O Ministério Público do Estado do Piauí (MPPI) instaurou procedimento administrativo para investigar a perda de recursos federais da Educação pelo município de Bertolínia, administrado pelo prefeito Rodrigo Martins.
A medida foi oficializada por meio do Procedimento Administrativo nº 29/2026, assinado pelo promotor de Justiça Bruno Cardoso de Sousa. O objetivo é acompanhar e fiscalizar o cumprimento das exigências do Fundo de Manutenção e Desenvolvimento da Educação Básica (Fundeb).

Segundo o Ministério Público, Bertolínia ficou inabilitada para receber, em 2026, a complementação-VAAR, verba adicional da União destinada a municípios que cumprem critérios relacionados à gestão educacional e aos resultados de aprendizagem.

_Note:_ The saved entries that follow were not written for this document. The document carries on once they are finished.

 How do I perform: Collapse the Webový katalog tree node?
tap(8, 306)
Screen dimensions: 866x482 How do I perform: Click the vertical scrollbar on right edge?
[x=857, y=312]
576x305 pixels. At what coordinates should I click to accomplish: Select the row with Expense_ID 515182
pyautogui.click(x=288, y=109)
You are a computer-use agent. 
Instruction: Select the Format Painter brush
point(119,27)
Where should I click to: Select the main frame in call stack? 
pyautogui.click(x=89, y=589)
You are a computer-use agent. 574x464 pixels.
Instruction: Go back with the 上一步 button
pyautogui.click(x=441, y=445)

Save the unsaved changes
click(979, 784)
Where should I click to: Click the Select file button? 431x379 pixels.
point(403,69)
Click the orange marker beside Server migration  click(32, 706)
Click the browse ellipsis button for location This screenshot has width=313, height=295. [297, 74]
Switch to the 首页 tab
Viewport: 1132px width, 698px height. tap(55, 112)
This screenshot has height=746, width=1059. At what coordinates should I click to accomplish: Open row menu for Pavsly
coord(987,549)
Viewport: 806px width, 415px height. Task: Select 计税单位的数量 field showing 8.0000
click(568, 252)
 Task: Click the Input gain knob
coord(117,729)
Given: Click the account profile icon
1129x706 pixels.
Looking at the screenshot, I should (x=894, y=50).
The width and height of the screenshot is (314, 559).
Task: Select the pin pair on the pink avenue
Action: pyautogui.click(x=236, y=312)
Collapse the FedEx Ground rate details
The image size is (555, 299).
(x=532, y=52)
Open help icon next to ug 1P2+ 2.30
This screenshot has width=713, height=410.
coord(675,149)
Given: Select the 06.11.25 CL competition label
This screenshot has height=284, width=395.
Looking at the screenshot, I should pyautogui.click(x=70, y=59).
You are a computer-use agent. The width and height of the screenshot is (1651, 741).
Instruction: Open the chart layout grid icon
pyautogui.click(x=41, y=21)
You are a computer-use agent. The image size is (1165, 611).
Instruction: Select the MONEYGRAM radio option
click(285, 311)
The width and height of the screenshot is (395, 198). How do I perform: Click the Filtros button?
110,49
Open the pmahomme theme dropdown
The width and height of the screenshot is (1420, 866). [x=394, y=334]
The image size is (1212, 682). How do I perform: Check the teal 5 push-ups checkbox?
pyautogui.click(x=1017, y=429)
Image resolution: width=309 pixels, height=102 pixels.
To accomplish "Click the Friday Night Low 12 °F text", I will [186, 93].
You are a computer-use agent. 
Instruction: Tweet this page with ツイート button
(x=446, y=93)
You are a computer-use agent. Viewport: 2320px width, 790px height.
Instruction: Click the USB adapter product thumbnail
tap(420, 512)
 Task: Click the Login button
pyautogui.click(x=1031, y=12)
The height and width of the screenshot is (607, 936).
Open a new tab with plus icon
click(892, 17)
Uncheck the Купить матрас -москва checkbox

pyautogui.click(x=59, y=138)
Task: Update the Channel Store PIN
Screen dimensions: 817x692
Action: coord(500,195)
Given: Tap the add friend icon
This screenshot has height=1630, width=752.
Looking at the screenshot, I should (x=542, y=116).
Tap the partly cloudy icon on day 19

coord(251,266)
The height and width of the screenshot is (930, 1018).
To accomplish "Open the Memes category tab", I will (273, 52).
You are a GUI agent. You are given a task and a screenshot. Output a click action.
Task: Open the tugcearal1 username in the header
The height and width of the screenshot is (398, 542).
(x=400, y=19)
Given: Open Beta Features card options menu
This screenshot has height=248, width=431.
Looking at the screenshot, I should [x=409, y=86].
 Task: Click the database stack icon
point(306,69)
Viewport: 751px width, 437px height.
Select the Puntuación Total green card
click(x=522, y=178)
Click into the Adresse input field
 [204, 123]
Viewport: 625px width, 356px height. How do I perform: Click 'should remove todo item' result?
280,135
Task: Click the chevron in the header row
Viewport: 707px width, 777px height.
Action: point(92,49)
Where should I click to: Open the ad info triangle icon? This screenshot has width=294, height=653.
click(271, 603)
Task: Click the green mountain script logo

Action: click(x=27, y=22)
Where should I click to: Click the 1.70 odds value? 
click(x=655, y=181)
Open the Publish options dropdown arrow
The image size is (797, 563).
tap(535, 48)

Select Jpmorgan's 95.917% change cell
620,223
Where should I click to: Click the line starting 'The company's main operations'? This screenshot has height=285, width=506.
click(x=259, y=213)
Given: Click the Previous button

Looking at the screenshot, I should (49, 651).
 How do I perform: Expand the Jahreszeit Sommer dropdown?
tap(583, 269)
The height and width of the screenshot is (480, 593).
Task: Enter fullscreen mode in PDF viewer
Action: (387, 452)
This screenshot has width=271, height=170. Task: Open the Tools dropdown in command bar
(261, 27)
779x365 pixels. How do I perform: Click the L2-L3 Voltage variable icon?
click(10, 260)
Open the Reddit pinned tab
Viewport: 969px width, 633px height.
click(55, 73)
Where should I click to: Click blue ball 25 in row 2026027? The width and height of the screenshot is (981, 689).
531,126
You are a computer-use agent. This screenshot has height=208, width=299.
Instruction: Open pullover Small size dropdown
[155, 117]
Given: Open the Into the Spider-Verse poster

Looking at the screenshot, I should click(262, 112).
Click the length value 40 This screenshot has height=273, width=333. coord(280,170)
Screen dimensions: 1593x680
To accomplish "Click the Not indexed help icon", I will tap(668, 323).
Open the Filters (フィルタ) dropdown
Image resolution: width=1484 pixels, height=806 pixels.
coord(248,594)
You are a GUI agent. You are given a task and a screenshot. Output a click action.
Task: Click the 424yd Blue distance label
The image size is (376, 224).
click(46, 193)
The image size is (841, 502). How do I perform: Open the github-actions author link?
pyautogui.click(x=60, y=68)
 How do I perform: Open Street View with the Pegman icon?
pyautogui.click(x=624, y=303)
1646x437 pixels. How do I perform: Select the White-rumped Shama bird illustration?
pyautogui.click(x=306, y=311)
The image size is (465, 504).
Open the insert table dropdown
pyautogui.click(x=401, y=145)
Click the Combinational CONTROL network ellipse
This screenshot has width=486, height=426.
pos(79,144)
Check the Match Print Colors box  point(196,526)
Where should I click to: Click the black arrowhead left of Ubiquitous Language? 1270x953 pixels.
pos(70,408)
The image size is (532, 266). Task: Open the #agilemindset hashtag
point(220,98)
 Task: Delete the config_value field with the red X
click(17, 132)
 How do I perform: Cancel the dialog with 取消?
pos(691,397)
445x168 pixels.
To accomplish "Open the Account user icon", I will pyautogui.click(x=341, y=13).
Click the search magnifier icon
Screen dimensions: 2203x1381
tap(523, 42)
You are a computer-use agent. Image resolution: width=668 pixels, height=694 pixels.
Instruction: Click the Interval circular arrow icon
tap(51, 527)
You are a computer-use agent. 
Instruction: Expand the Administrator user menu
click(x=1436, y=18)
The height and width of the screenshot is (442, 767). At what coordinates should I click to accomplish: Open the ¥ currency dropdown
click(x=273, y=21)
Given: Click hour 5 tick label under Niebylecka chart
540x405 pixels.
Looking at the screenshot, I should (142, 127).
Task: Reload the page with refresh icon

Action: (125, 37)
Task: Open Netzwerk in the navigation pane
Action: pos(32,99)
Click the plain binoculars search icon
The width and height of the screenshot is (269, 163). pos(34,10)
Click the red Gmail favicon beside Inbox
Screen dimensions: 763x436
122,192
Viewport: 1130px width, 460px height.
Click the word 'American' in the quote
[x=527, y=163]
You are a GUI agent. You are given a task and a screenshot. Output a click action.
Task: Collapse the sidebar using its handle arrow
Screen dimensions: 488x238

De acordo com a portaria, o município descumpriu, em 2025, a chamada Condicionalidade III, prevista no artigo 14 da Lei Federal nº 14.113/2020. O critério exige ações voltadas à redução das desigualdades educacionais, sociais e raciais identificadas nas avaliações do Sistema de Avaliação da Educação Básica (Saeb).
O documento aponta que a rede municipal não conseguiu reduzir a diferença de desempenho entre estudantes em situação de vulnerabilidade social e racial e os demais alunos da rede pública. Conforme o Ministério Público, estudantes pretos, pardos, indígenas e de menor nível socioeconômico continuaram apresentando índices inferiores nos indicadores educacionais avaliados.
Com a abertura do procedimento, o MPPI determinou o envio de ofícios ao prefeito Rodrigo Martins e ao secretário municipal de Educação. Os gestores terão prazo de 30 dias para apresentar esclarecimentos sobre os fatores que levaram ao descumprimento da exigência legal.
O Ministério Público também solicitou documentos que comprovem ações de recuperação da aprendizagem, combate à evasão escolar, melhoria dos índices de aprovação e medidas para redução das desigualdades educacionais no município.
Além disso, o Conselho Municipal de Educação e o Conselho de Acompanhamento e Controle Social do Fundeb foram notificados para informar quais providências vêm sendo adotadas para acompanhar a situação.
O procedimento terá prazo inicial de um ano e deverá monitorar as medidas implementadas pela gestão municipal para evitar novas perdas de recursos federais destinados à educação básica.